Drive Business Transformation by Reenvisioning Your Operations

When you create your digital vision, you have a few places to start.

One place to start is by reenvisioning your customer experience.   Another place to start is by reenvisioning your operations.   And, a third place to start is by renvisioning your business model.

In this post, let’s take a look at reenvisioning your operations.

In the book, Leading Digital: Turning Technology into Business Transformation, George Westerman, Didier Bonnet, and Andrew McAfee, share some of their lessons learned from companies that are digital masters that created their digital visions and are driving business change.

Start with Reenvisioning Operations When Financial Performance is Tied to Your Supply Chain

If your financial performance is closely connected to the performance of your core operations and supply chain, then reenvisioning your operations can be a great place to start.

Via Leading Digital:

“Organizations whose fortunes are closely tied to the performance of their core operations and supply chains often start with reenvisioning their operations.”

Increase Process Visibility, Decision Making Speed, and Collaboration

There are many great business reasons to focus on improving your operations.   A few of the best include increasing process visibility, increasing speed of decision making, and improving collaboration across the board.

Via Leading Digital:

“The business drivers of operational visions include efficiency and the need to integrate disparate operations.  Executives may want to increase process visibility and decision making speed or to collaborate across silos.”

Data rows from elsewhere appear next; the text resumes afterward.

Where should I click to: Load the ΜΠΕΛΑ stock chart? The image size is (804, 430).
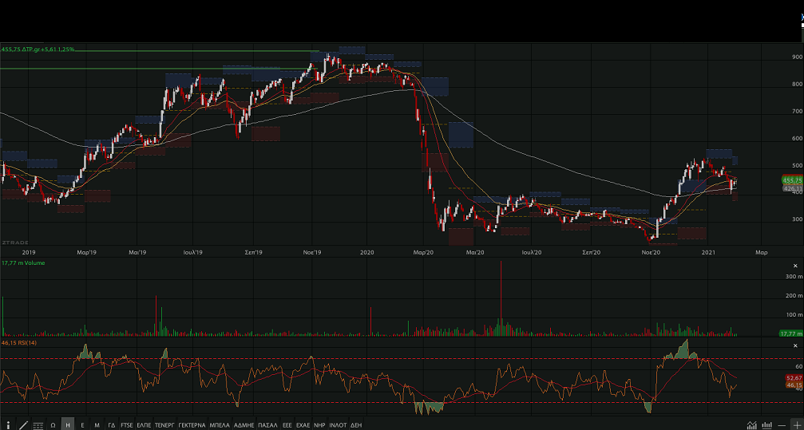click(220, 424)
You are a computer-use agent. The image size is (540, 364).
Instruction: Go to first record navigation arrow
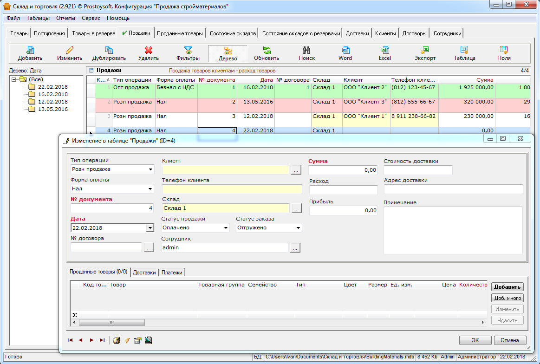point(70,340)
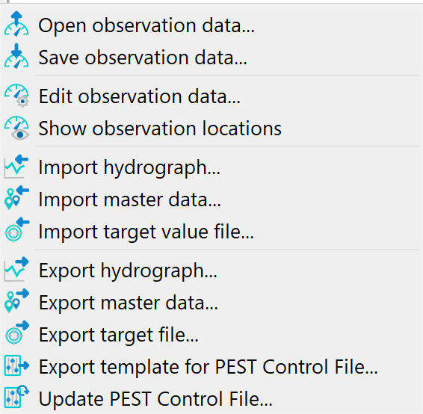The width and height of the screenshot is (423, 414).
Task: Click the Edit observation data gear icon
Action: click(16, 96)
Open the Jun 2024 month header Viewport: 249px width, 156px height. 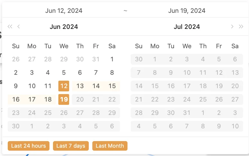tap(64, 27)
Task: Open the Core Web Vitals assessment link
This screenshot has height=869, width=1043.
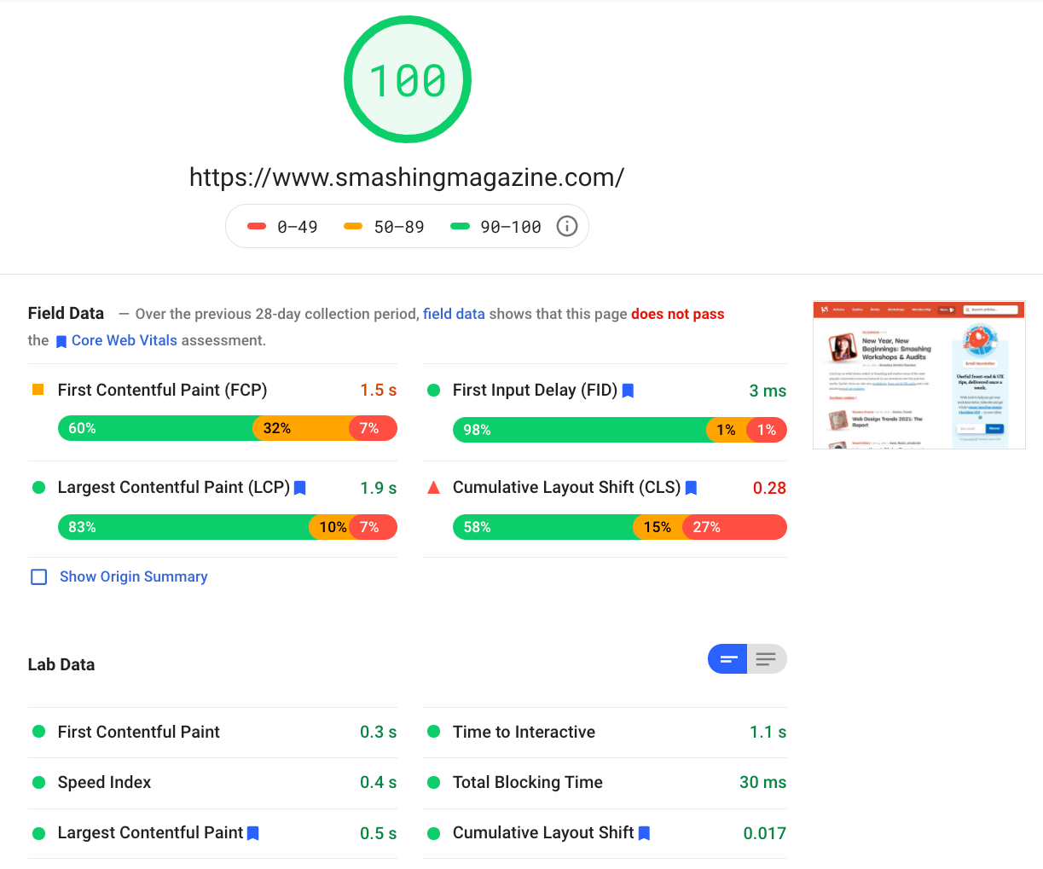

Proctor & Gamble Reenvisions Operational Excellence

Proctor and Gamble changed their game by focusing on operational excellence.  The key was to be able to manage the business in real time so they could keep up with their ever-changing world.

Via Leading Digital:

“For instance, in 2011, Proctor & Gamble put operational excellence at the center of its digital vision: 'Digitizing P&G will enable us to manage the business in real time and on a very demand-driven basis.  We'll be able to collaborate more effectively and efficiently, inside and outside the company.'  Other companies in industries from banking to manufacturing, have transformed themselves through similar operationally focused visions.”

Operational Visions are Key to Businesses that Sell to Other Businesses

If your business is a provider of products or services to other businesses, then your operational vision is especially important as it can have a ripple effect on what your customers do.

Via Leading Digital:

“Operational visions are especially useful for businesses that sell largely to other businesses.  When Codelco first launched its Codelco Digital initiative, the aim was to improve mining operations radically through automation and data integration.  As we described in chapter 3, Codelco continued to extend this vision to include new mining automation and integration operations-control capability.  Now, executives are envisioning radical new ways to redefine the mining process and possibly the industry itself.”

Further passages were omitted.